Samples from the Teflon filter catch were prepared for TEM by suspending them in ethanol (200 proof) with sonication for 15 minutes, followed by drop deposition directly onto lacy carbon TEM grids. Five different aggregates and at least two primary particles from each aggregate were analyzed to ensure unbiased representation. Representative particles were then selected for fringe analysis. High-resolution micrographs were collected in bright field mode on an FEI Talos F200 (S)TEM ((Scanning)Transmission Electron Microscope) operating at 200 k V. Energy dispersive spectroscopy (EDS) X-ray analysis, high angle annular dark field (HAADF) images and energy filtered (EFTEM) images were acquired using this instrument with the respective detectors.

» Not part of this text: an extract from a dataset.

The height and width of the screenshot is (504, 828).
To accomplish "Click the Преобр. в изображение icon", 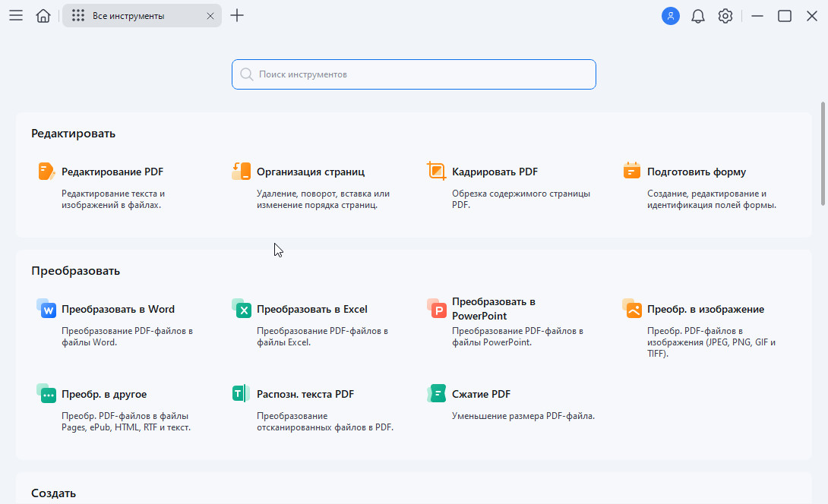I will click(x=632, y=309).

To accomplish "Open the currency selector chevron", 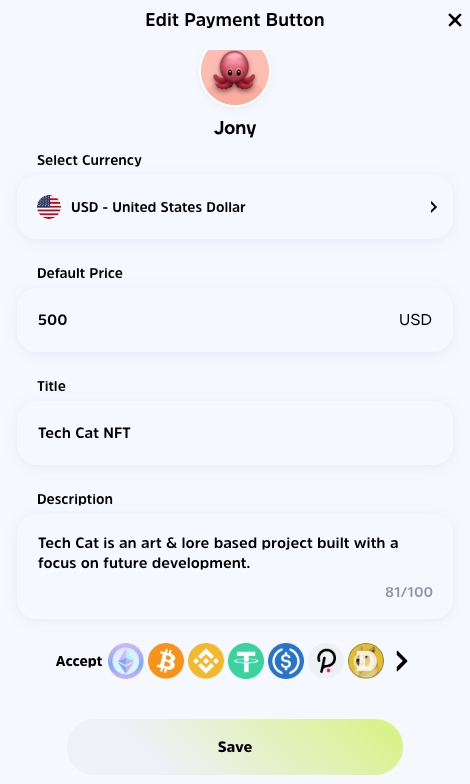I will 434,207.
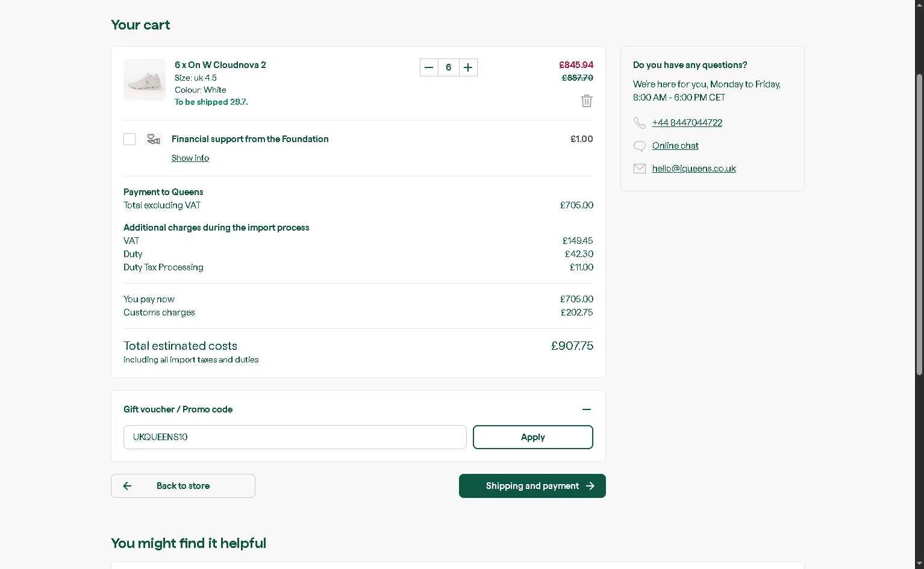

Fourteen carbonyl compounds were sampled with DNPH-coated silica cartridges (Sigma-Aldrich (PN 505323, Dorset, UK) in accordance with U.S. EPA Method TO-11A [24] using a Gilian 5000 pump (Sensidyne LP, St. Petersburg, FL, USA) at 1 L/min. The Gilian sample pump was calibrated pre- and post-testing with a Gilibrator Air Flow Calibration System (Sensidyne LP, St. Petersburg, FL, USA). DNPH cartridges were extracted with carbonyl-free acetonitrile and analyzed by High-Performance Liquid Chromatography (HPLC) on an Agilent (Santa Clara, CA, USA) 1100 High-Performance Liquid Chromatograph with a Diode Array Detector in accordance with U.S. EPA Method TO-11A [24].

SUMMA canisters (6 L) were used for collection of volatile organic compounds (VOCs) via U.S. EPA Method TO-15 [20]. Canisters were equipped with a manual valve, metal filter (frit), pressure gauge, pressure transducer, and an electronic solenoid valve. The frit filters from the provider allowed for 5- and 12-minute sampling periods. The VOCs were analyzed in accordance with U.S. EPA Method TO-15 [20] using full scan mode gas chromatography/low resolution mass spectrometry (GC/LRMS). Canisters were also analyzed for CO, CH4, and CO2 using GC/ flame ionization detector (FID) according to modified U.S. EPA Method 25 [21].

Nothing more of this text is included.